Kansas Gov. Sam Brownback is promoting the repeal of outdated laws but not the state's unconstitutional sodomy statute.
An LGBT civil rights group wants Kansas legislators to remove an unenforced and unconstitutional sodomy law from the state statutes.
The law, voided by a 2003 U.S. Supreme Court decision in a Texas case, makes consensual same-sex sex a crime.
The Kansas Equality Coalition is urging state lawmakers to strike the law, and a proposal for such is before the Kansas Senate Judiciary Committee, which is reviewing a bill amending state criminal statutes.
The group also has asked Republican Gov. Sam Brownback to seek the law’s repeal, but the administration has declined.
Brownback, earlier this year, released a list of 51 “out of date, unreasonable, and burdensome” laws to be repealed. That list did not include the law against consensual same-sex sex.
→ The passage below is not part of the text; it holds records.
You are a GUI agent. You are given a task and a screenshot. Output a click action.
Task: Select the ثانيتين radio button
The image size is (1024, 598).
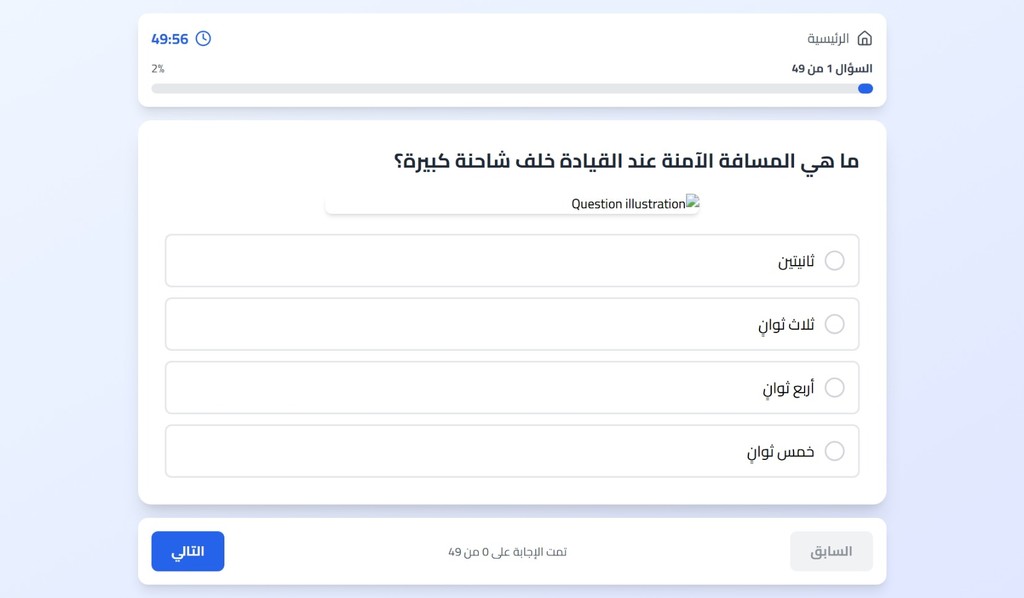835,261
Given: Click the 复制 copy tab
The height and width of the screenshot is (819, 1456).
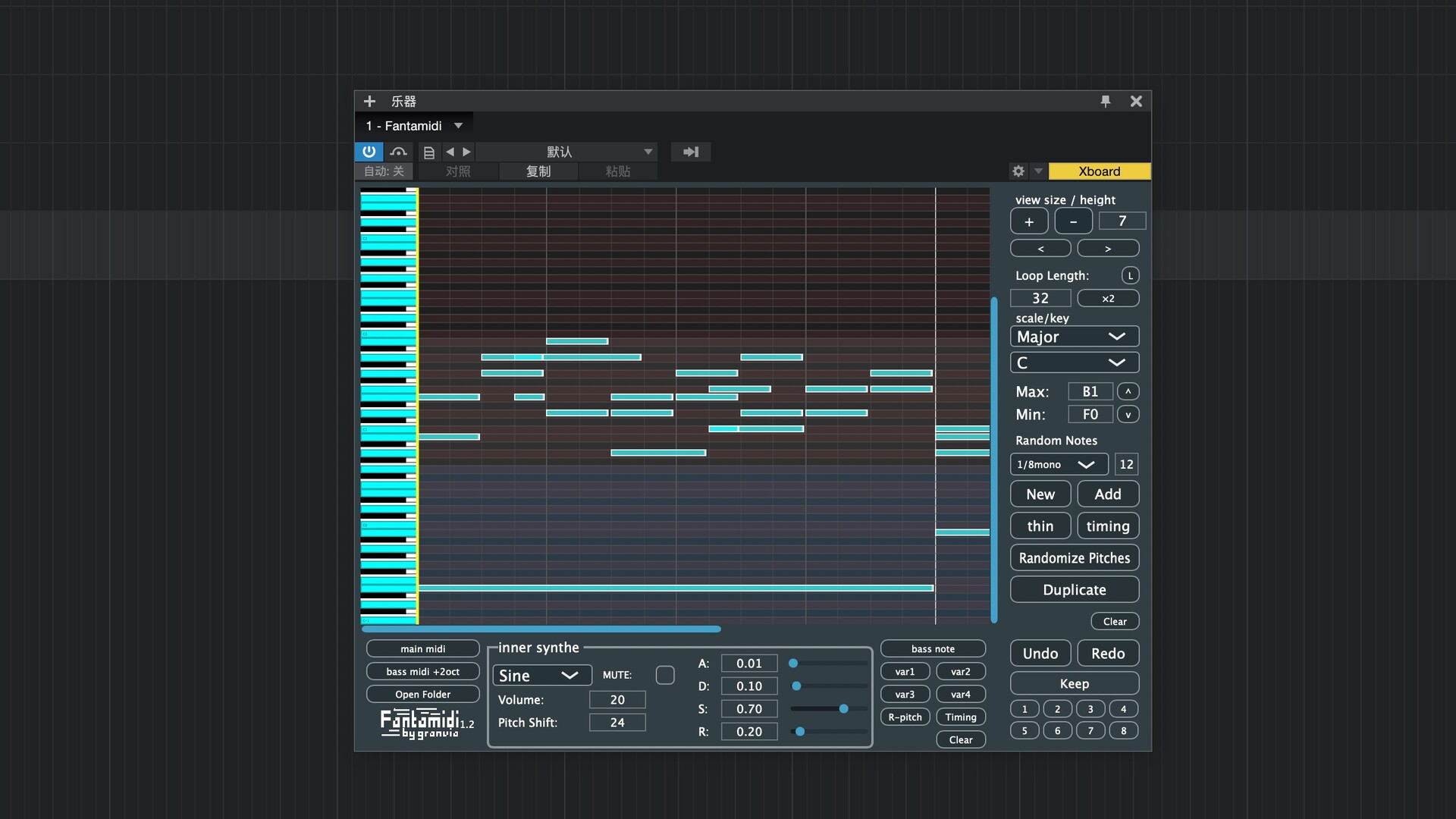Looking at the screenshot, I should pyautogui.click(x=538, y=171).
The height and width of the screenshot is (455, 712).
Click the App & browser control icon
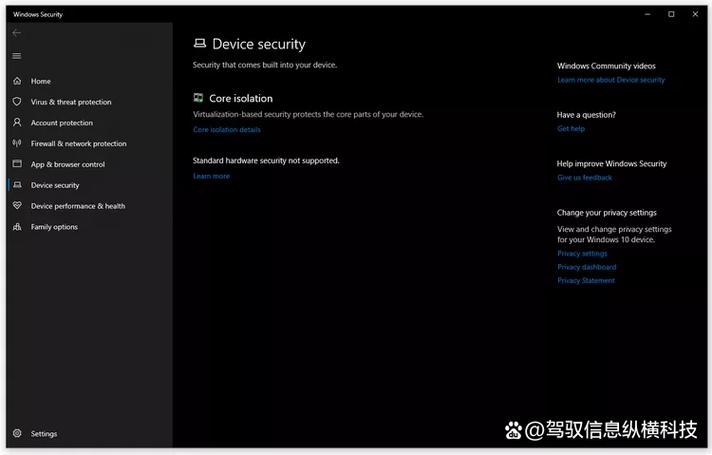click(x=17, y=164)
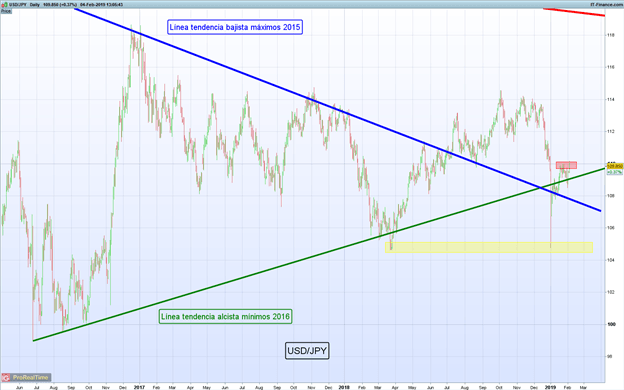Click the green percentage change tag on axis
Image resolution: width=624 pixels, height=390 pixels.
(615, 172)
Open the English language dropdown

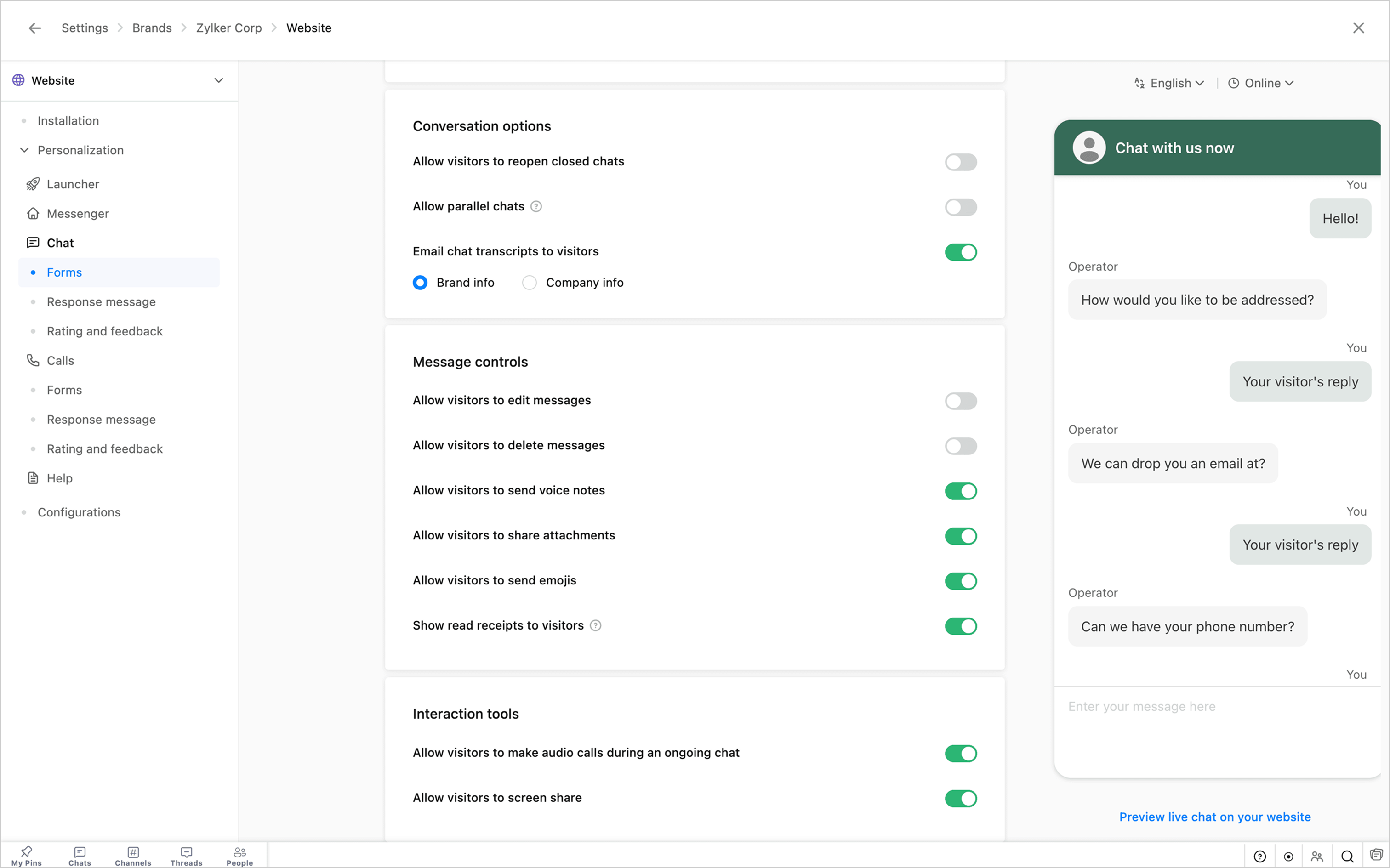click(1169, 83)

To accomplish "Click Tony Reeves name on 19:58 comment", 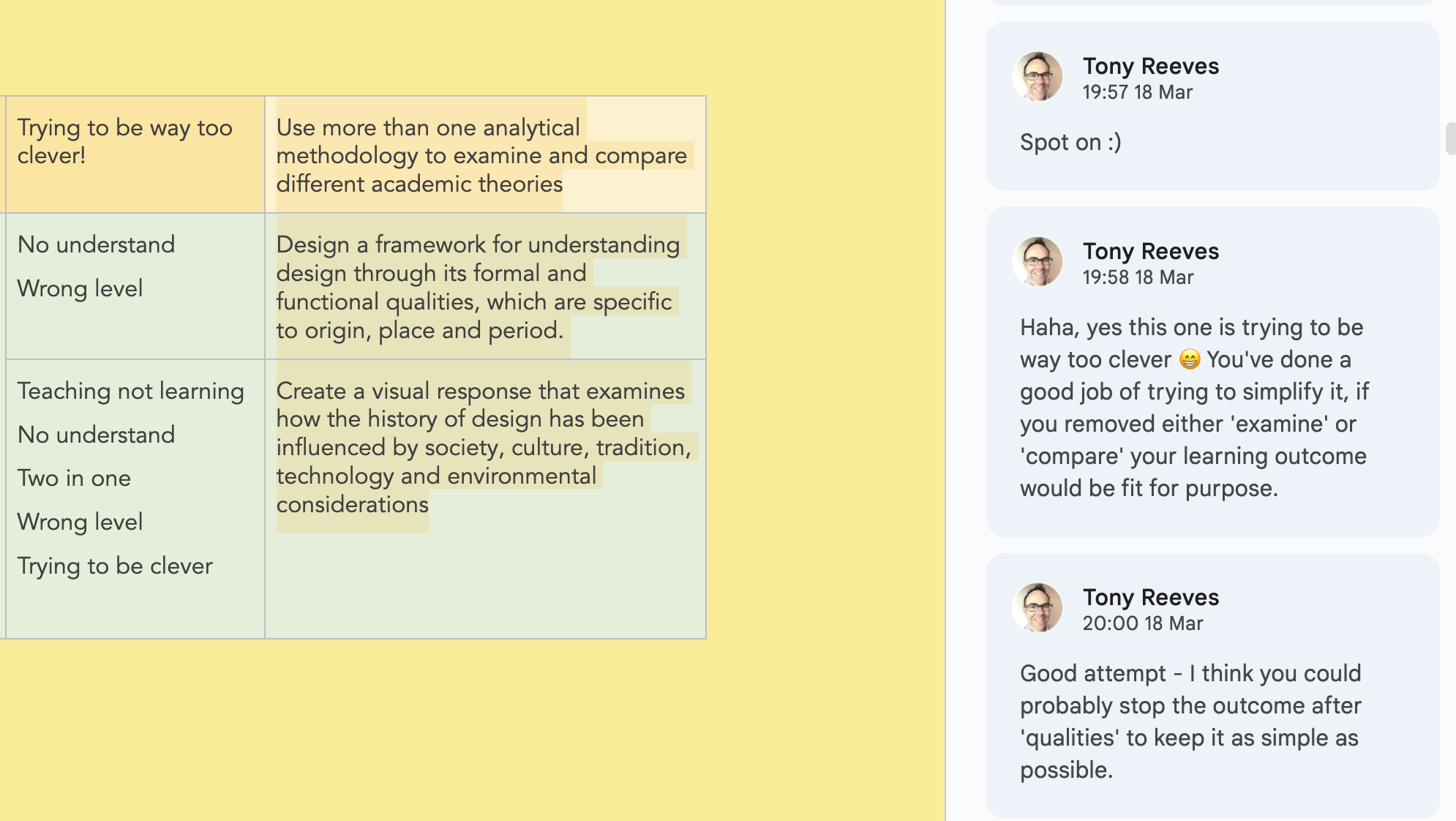I will point(1151,251).
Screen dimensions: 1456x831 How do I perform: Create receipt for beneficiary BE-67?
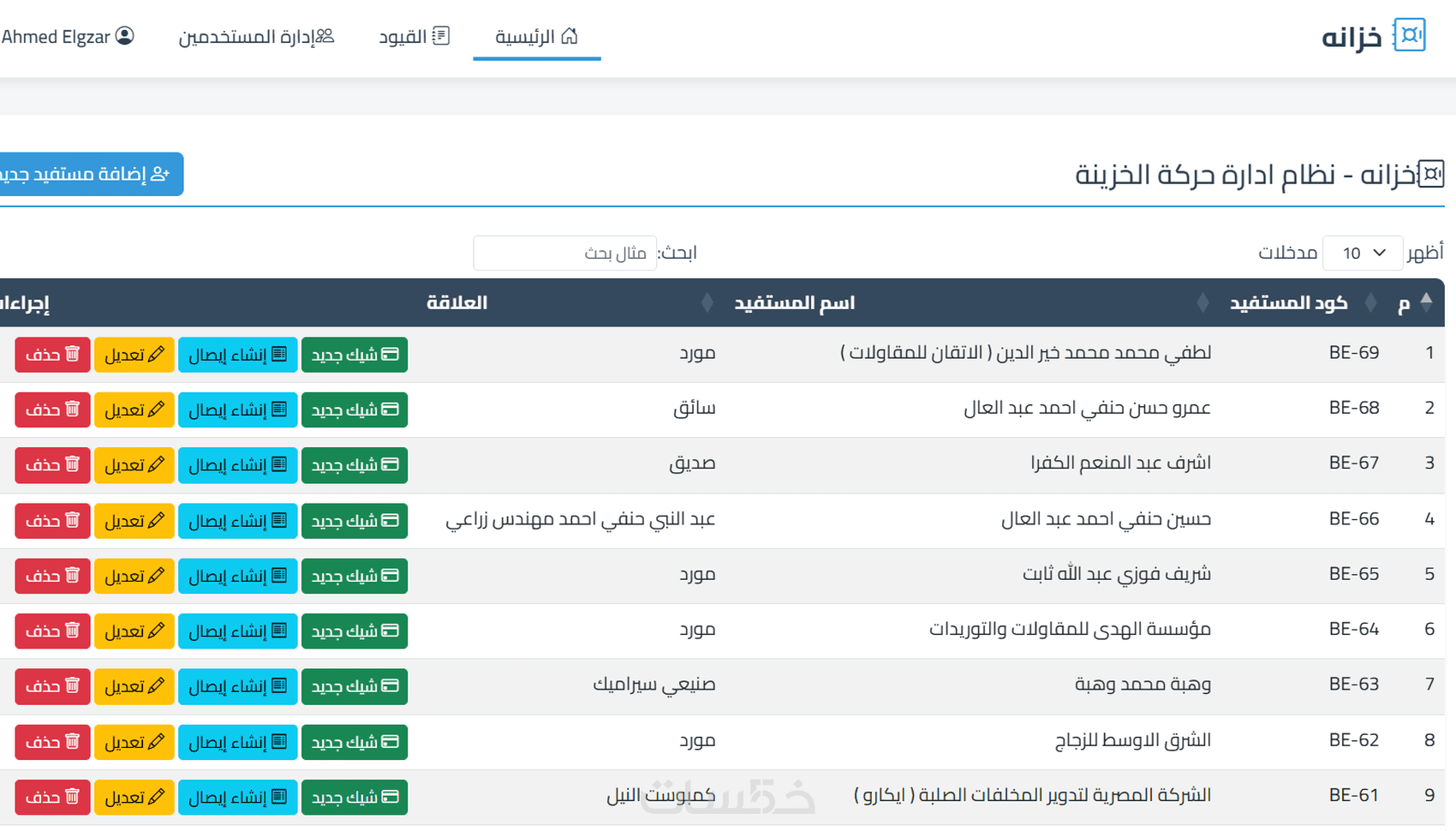coord(238,465)
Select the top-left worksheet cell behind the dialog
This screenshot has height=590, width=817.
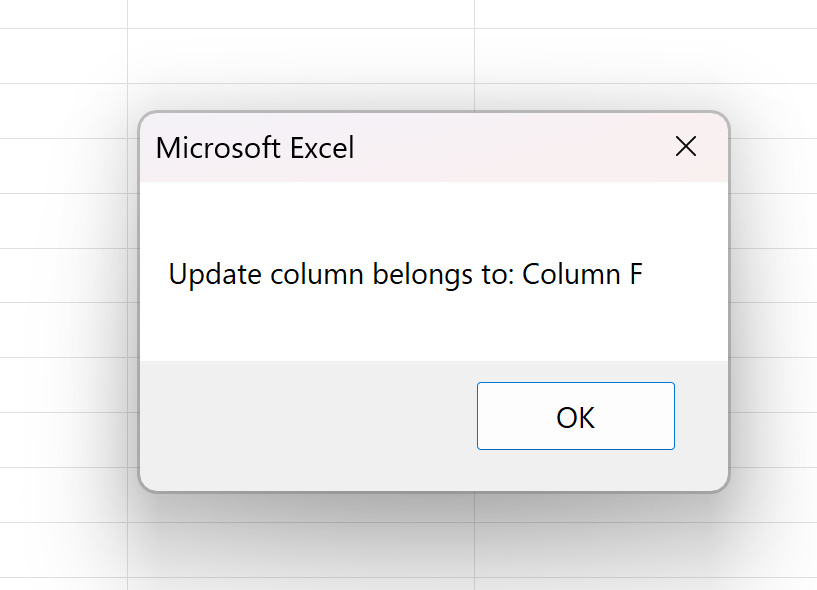(x=62, y=13)
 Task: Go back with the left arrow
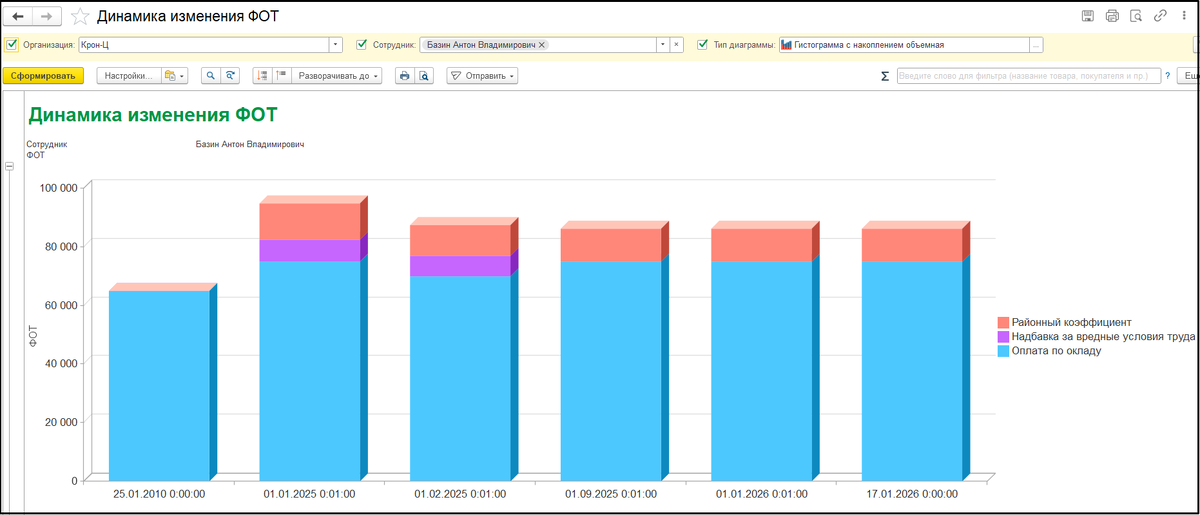[x=18, y=16]
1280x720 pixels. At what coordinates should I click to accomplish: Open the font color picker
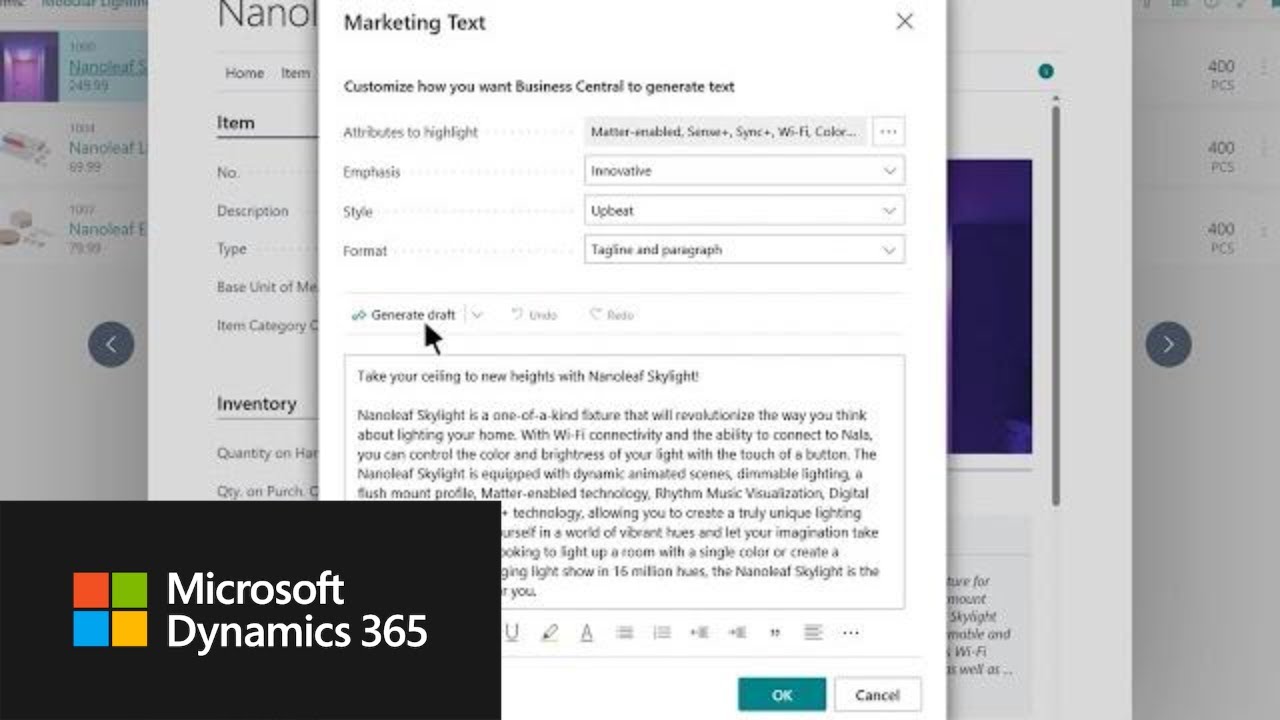point(587,632)
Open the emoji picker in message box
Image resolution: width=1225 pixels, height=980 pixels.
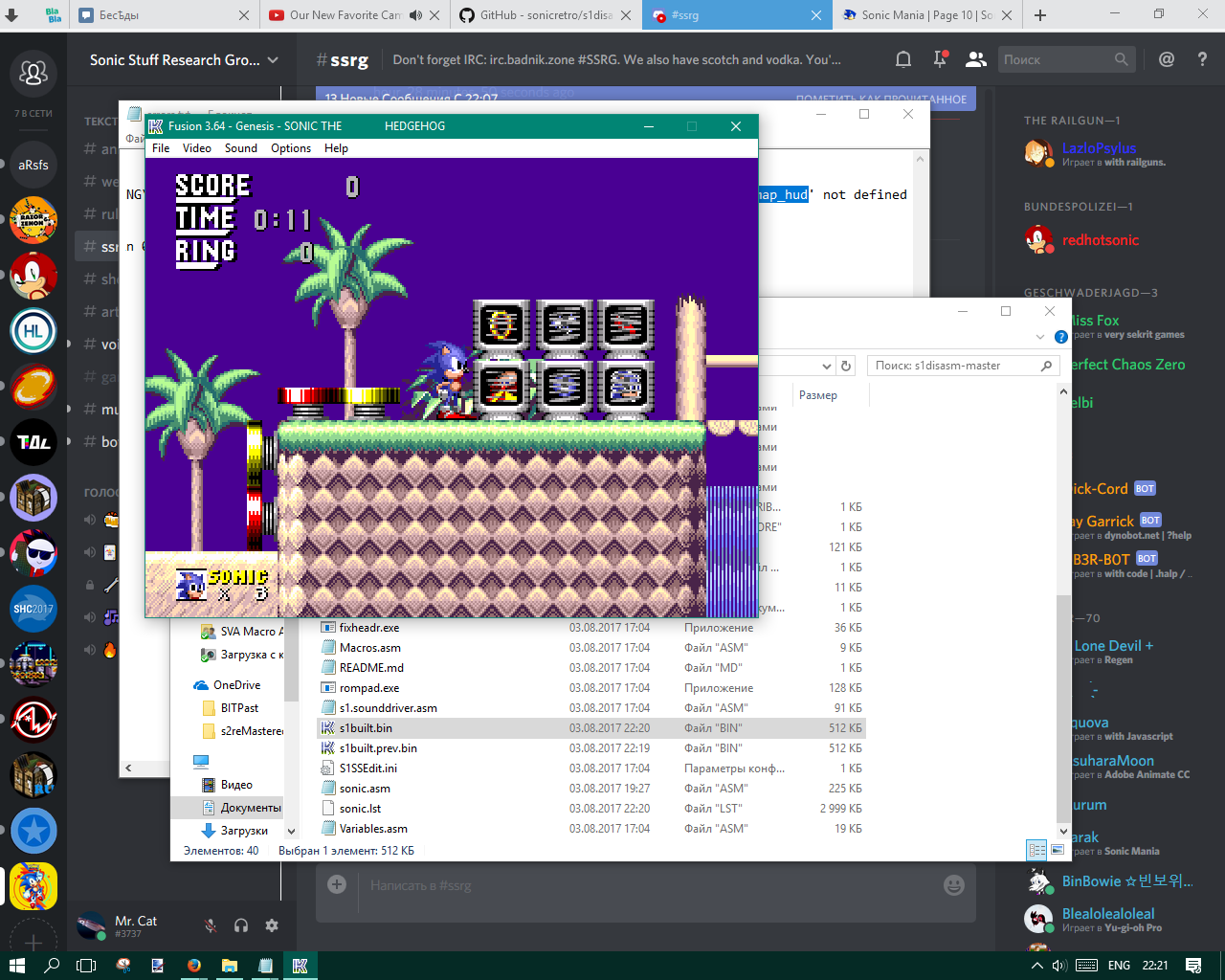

“We are angry and disappointed that Gov. Brownback has failed to keep his promise to repeal laws that are unreasonable. There is nothing more unreasonable than Sam Brownback’s preserving an unconstitutional law that’s used by government officials to harass gay and lesbian Kansans,” said KEC’s Thomas Witt. “The U.S. Supreme Court has made it clear that being gay or lesbian is not a crime, and Brownback’s announcement today is a gross act of disrespect to our nation’s Constitution, and to the thousands of gay and lesbian Kansans singled out by this unjust law.”
In the 2003 Lawrence vs. Texas case, a landmark ruling from the High Court, the majority held that intimate consensual sexual conduct was part of the liberty protected by substantive due process under the 14th Amendment.